(出典):
************

女優・草刈民代が芸術監督として挑む注目のウクライナ支援企画

 ロシアのウクライナ侵攻は日本にも様々な影響を及ぼしている。政治や経済はもちろん、芸術の分野でも問題が深刻なことは周知の通りだ。その一つであるバレエはロシアとウクライナの双方と長年関わりが深く、日本のバレエの歴史は両国をはじめとした海外バレエ団、振付家、スターダンサーたちによって育まれてきた。そうした経緯を踏まえ、ウクライナを支援する注目企画を立ち上げた人がいる。2009年まで日本を代表するバレリーナとして活躍し、現在は女優としても新境地を拓き続ける草刈民代だ。公演名は、〈キエフ・バレエ支援チャリティーBALLET GALA in Tokyo〉。7月5日に昭和女子大学人見記念講堂で開催される。

 「バレリーナとして活動する中で、ロシアのバレエ関係者と沢山の仕事をしてきたので、侵攻が始まってからは色々と考えさせられる日々でした。そんな折、7月中旬からウクライナのキエフ・バレエが来日公演が行います。このバレエ団は1972年に初来日以来、2007年からはほぼ毎年日本ツアーを開催してきました。でも、昨年冬の来日は、直前に日本政府の水際対策で公演が全てキャンセルに。今年は何としても来日を実現させようと、皆さん懸命に動いています。来日が実現すれば当然注目されるはずですが、長いスパンで考えると、今こそ彼らの存在を一人でも多くの日本人に知ってもらえるようなアピールが必要だと考えました。それに今年は7月だけでなく、12月に劇場の引っ越し公演と言える全幕バレエでの来日も予定されています。キエフ・バレエの今後の復興のために〈Dance for Peace〉ではなく具体性のある企画をという想いから、今回のチャリティー公演を立ち上げたのです。現在のウクライナ支援はバレエ教室などのアマチュア中心ですが、私たちのようなプロがもっと声を上げるべきでしょう」

 昭和女子大学人見記念講堂のキャパは2008席だが、今回の一般開放は1800席。チケットの入手方法や価格は以下の通りだ。

 「全席無料招待で、応募方法は、WEBと往復葉書の二つ。来場者の皆様には、キエフ・バレエのために5000円以上の義援金をお願いします」

 今回は、ウクライナへの配慮もあり、「デューク・エリントン・バレエ」「ジゼル・アダージオ」「コッペリア」といったロシア以外の傑作を10~12作品ほど上演。出演者には、加治屋百合子(ヒューストン・バレエ団)、平野亮一(ロイヤル・バレエ団)、佐久間奈緒(元バーミンガム・ロイヤル・バレエ・プリンシパル)といった世界的に活躍する若手が多数並び、井田勝大指揮・シアターオーケストラトーキョーが管弦楽を担当する。

 「出演者の中には、欧米の最前線で活躍していることから、ロシアとウクライナの狭間で大変な思いをした方もいます。今回は出演者全員にそうした体験談や想いを文章にして寄せてもらい、パンフレットやホームページに全文掲載予定なので、ウクライナに近いヨーロッパで活動している日本人ダンサーたちがそこで何を体験し、何を感じ何を思ったかを読んでいただきたいと思います」

************

(演習問題):
**a.** チャリティー公演の記事から、「女優・草刈民代が芸術監督として挑む注目のウクライナ支援企画」で始まり「GALA in Tokyo〉。7月5日に昭和女子大学人見記念講堂で開催される。」まで続く部分を正確に書き写しなさい。
**b.** チャリティー公演の記事について、次の問いに答えなさい。
(i) 公演はいつ、どこで開催されるか。
(ii) 一般に開放される席は何席か。
(iii) 来場者に求められている義援金はいくら以上か。
**c.** チャリティー公演の記事を、最後の文の後から書き継ぎなさい。
この後に続く行は、解答に用いる必要がない。

************

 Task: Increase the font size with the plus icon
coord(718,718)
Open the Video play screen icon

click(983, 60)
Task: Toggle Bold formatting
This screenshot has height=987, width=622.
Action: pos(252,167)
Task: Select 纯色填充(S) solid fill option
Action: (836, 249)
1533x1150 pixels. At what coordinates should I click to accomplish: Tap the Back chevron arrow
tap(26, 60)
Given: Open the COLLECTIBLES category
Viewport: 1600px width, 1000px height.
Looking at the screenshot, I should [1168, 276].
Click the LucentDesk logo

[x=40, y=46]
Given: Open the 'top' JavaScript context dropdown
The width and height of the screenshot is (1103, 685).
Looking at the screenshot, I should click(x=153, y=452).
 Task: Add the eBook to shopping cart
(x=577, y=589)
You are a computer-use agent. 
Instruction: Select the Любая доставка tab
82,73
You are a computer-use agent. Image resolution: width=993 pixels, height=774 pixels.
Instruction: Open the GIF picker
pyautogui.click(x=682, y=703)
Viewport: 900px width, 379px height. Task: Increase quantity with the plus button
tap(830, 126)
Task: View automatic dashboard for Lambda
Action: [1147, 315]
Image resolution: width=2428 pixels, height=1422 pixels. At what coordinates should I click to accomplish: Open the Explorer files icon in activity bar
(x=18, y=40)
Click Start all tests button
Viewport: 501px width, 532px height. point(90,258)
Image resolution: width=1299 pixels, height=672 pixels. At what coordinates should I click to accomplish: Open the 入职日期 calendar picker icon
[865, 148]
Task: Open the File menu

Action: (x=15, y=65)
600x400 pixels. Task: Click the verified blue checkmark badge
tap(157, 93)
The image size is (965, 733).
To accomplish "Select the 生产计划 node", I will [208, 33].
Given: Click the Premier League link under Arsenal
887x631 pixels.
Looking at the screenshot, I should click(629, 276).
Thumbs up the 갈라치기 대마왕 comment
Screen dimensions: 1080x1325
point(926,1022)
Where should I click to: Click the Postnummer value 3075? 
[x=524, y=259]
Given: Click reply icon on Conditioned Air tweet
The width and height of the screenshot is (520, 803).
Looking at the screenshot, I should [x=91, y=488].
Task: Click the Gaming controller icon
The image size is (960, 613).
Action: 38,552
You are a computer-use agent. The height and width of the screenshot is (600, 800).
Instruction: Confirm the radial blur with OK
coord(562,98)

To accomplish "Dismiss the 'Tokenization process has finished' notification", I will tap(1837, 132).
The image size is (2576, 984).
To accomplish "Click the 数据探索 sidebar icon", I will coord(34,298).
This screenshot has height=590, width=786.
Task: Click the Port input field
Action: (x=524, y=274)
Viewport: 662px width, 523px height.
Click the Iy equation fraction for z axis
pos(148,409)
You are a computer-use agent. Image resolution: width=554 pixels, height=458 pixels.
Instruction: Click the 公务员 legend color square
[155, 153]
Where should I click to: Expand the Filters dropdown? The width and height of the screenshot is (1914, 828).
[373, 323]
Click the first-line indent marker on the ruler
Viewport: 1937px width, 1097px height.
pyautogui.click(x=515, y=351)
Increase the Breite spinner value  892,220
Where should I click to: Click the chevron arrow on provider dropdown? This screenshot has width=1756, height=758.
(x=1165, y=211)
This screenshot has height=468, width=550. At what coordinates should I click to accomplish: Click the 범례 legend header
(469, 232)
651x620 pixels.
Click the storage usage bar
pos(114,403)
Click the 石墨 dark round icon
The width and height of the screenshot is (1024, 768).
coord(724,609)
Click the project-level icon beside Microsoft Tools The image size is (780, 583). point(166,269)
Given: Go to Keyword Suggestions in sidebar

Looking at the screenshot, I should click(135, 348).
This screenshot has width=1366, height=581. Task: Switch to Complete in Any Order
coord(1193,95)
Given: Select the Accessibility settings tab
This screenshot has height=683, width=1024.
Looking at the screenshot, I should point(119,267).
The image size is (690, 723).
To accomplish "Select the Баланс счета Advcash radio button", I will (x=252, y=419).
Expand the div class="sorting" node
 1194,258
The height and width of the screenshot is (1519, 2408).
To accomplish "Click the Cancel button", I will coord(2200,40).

************

(設問別解答):
**a.**
女優・草刈民代が芸術監督として挑む注目のウクライナ支援企画

 ロシアのウクライナ侵攻は日本にも様々な影響を及ぼしている。政治や経済はもちろん、芸術の分野でも問題が深刻なことは周知の通りだ。その一つであるバレエはロシアとウクライナの双方と長年関わりが深く、日本のバレエの歴史は両国をはじめとした海外バレエ団、振付家、スターダンサーたちによって育まれてきた。そうした経緯を踏まえ、ウクライナを支援する注目企画を立ち上げた人がいる。2009年まで日本を代表するバレリーナとして活躍し、現在は女優としても新境地を拓き続ける草刈民代だ。公演名は、〈キエフ・バレエ支援チャリティーBALLET GALA in Tokyo〉。7月5日に昭和女子大学人見記念講堂で開催される。

**b.**
(i) 7月5日、昭和女子大学人見記念講堂
(ii) 1800席
(iii) 5000円以上

**c.**
 前述のように、ウクライナやロシアのバレエとの長年に渡る深い交流の中で発展を遂げてきた日本のバレエ。草刈は、今回の公演はその成果である日本バレエの経験の豊富さを示すことにも繋がると考える。

 「私はバレリーナを引退後、10年以上バレエの世界から離れて活動をしてきましたが、今回久しぶりに今のダンサーの方々を拝見し、そのレベルの向上に目を見張りました。出演する皆さんは、これからの日本のバレエを背負っていく人たちです。近年はコロナ禍、ロシアのウクライナ侵攻と続き、世界中の価値観が変わっていく中で、芸術の在り方も深く問い直す時期にきていると思います。キエフ・バレエの支援と共に、芸術の存在意義や、平和な世界を目指すために私たちができることは何なのかを、皆で考えていきたいと思います。どうぞご支援のほど、よろしくお願いいたします」

 


草刈民代(Tamiyo Kusakari)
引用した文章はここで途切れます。